Here's a simple way to log request and response information for each HTTP error in JMeter.
In some testing scenarios especially when faced with errors being received at very specific conditions - you may want to understand what is happening on a more granular level.
With JMeter you are able to capture every single request and response and output it to a file using the in-built functionality of the View Results Tree addin.
DISCLAIMER: We generally tell our customer's to disable the View Results Tree when running your final tests for two main reasons:
Reporting-based add-ins such as the View Results Tree tend to take up Grid node CPU usage as well as increase the size of archives due to the logs being created and stored on each node.
Flood has it's own Reporting engine that does not use the reporting-based add-ins from JMeter so it is not needed when running through the platform.

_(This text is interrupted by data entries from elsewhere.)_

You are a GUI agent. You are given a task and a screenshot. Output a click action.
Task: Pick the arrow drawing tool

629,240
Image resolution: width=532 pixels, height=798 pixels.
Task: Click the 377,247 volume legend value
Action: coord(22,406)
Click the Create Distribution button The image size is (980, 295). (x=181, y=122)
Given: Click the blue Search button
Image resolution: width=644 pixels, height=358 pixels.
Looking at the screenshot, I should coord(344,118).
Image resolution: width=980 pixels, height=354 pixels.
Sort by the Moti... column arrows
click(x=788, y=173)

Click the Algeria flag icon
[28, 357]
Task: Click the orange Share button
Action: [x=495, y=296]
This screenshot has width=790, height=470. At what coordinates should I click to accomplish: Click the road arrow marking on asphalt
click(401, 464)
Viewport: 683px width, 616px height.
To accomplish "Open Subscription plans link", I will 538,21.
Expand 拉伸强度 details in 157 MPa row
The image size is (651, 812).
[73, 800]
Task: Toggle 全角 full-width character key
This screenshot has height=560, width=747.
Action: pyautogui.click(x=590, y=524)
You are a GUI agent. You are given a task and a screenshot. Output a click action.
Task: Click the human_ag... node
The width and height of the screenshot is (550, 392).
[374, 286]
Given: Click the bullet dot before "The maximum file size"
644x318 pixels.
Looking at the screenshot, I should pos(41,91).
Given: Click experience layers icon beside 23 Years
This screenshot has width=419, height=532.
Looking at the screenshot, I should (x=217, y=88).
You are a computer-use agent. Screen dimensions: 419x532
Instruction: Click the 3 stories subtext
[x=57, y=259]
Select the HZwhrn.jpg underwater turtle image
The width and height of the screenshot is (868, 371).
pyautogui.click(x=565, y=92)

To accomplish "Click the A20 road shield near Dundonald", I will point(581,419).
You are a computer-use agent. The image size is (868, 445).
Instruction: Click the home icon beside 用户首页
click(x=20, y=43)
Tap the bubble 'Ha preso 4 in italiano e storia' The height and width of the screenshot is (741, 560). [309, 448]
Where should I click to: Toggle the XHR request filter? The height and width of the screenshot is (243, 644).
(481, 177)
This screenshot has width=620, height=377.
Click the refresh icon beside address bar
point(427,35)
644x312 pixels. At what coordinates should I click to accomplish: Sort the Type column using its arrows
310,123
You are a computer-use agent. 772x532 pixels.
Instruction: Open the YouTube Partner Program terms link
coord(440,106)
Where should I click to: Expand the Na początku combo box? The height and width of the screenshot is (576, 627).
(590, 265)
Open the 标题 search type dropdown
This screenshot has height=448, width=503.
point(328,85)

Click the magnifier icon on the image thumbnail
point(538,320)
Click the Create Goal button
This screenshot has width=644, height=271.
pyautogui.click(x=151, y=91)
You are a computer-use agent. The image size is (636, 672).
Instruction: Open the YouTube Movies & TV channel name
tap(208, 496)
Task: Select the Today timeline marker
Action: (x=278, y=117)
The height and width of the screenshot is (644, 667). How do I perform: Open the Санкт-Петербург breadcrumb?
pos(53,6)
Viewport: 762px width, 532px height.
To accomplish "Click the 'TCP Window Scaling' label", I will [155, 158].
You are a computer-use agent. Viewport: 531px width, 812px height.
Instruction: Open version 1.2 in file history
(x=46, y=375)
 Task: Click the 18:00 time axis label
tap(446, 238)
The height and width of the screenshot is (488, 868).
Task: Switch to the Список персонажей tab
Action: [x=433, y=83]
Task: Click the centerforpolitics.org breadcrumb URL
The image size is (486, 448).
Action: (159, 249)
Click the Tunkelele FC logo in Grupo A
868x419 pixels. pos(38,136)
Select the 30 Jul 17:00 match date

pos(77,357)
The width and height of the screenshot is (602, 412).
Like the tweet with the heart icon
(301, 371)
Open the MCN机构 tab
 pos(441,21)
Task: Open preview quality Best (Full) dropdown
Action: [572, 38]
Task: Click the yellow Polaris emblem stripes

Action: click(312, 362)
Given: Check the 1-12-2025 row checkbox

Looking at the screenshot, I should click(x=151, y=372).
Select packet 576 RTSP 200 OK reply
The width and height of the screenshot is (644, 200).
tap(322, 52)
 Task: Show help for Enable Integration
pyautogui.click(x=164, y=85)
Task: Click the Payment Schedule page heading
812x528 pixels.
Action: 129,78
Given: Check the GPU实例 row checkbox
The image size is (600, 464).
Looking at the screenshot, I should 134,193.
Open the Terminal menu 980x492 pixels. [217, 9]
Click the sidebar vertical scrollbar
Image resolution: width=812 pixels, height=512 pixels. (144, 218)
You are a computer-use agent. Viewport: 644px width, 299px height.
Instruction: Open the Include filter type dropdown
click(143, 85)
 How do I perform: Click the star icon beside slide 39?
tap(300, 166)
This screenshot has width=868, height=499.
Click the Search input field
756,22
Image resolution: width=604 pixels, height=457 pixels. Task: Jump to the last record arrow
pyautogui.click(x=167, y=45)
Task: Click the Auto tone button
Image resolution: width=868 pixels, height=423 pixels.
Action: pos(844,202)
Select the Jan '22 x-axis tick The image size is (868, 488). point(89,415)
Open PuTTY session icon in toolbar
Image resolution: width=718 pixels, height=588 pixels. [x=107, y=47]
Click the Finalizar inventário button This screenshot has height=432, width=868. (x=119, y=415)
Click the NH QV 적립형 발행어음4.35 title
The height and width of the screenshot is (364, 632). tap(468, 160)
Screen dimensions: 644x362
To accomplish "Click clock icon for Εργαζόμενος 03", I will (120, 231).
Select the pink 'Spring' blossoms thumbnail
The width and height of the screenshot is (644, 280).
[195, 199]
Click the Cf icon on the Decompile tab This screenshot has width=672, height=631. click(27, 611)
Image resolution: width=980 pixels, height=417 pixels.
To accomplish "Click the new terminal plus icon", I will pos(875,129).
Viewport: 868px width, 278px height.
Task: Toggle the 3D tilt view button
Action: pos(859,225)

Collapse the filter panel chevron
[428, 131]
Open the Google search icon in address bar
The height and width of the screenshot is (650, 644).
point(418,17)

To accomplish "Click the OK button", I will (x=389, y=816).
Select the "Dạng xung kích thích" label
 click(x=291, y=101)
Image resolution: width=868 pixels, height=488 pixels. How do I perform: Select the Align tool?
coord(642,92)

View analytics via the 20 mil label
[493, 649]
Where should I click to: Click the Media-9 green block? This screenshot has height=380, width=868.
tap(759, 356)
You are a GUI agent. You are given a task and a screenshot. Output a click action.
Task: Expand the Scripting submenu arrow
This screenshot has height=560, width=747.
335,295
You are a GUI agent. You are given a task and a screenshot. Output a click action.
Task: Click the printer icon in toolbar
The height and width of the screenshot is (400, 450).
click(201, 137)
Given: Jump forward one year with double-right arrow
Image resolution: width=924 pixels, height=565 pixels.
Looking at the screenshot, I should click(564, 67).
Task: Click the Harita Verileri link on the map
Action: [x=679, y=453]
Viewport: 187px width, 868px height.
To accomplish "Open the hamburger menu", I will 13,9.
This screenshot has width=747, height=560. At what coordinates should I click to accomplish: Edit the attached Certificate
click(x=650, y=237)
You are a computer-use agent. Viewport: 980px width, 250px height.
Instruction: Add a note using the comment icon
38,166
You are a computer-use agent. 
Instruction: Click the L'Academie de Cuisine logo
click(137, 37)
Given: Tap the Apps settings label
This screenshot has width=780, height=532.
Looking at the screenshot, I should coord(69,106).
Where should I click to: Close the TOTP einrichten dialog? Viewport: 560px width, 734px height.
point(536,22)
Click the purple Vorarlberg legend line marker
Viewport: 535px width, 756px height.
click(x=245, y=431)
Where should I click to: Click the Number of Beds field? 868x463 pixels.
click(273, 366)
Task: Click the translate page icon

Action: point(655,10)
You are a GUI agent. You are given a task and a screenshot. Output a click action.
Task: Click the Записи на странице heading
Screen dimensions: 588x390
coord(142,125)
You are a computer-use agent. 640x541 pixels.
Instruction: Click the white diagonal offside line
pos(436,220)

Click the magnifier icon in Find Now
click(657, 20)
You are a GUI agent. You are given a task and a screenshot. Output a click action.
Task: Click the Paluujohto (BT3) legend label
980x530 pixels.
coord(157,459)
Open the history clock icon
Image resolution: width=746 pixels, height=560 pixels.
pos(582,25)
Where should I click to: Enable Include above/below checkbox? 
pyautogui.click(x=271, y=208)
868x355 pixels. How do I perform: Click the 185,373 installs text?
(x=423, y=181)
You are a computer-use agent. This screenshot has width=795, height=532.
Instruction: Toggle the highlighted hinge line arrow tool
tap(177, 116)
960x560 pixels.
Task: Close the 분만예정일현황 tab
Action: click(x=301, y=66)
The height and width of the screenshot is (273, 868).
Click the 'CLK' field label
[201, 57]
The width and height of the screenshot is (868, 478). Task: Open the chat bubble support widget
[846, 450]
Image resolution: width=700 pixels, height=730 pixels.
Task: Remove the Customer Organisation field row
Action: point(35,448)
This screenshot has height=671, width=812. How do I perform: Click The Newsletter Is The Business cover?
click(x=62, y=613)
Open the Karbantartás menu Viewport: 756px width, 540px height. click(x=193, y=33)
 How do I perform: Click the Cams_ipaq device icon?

The first step to logging every request and response for a Flood is to add the View Results Tree add-in to your JMeter script.
You will need to specify the path that you want to save the output to - for readability and structure we will create an XML formated file for this log. We will also save it using the full local path on each Grid node which is /data/flood/files/output-errors.xml
We are also generally only interested in seeing requests and responses for errors so we will need to tick the Log/Display Only Errors option.
When clicking on the Configure button - we can decided what type of information we require to be written in the log file. For this scenario we'll choose the following items:
We'll be saving it as an XML file - with all Request Headers and data, response codes and data, and some timestamps and connect time information.
This should give us enough information on any errors that we may observe during a test to see what is happening.
Here's an example log file that was run to aid in verifying some 500 error responses that were being observed:
The <responseData> tag shows the full 500 page error response being returned by the target server.
In the <queryString> tag we can see the exact request we sent to get the 500 response. This kind of information is very helpful as it may be data contained within the request that is causing the issue.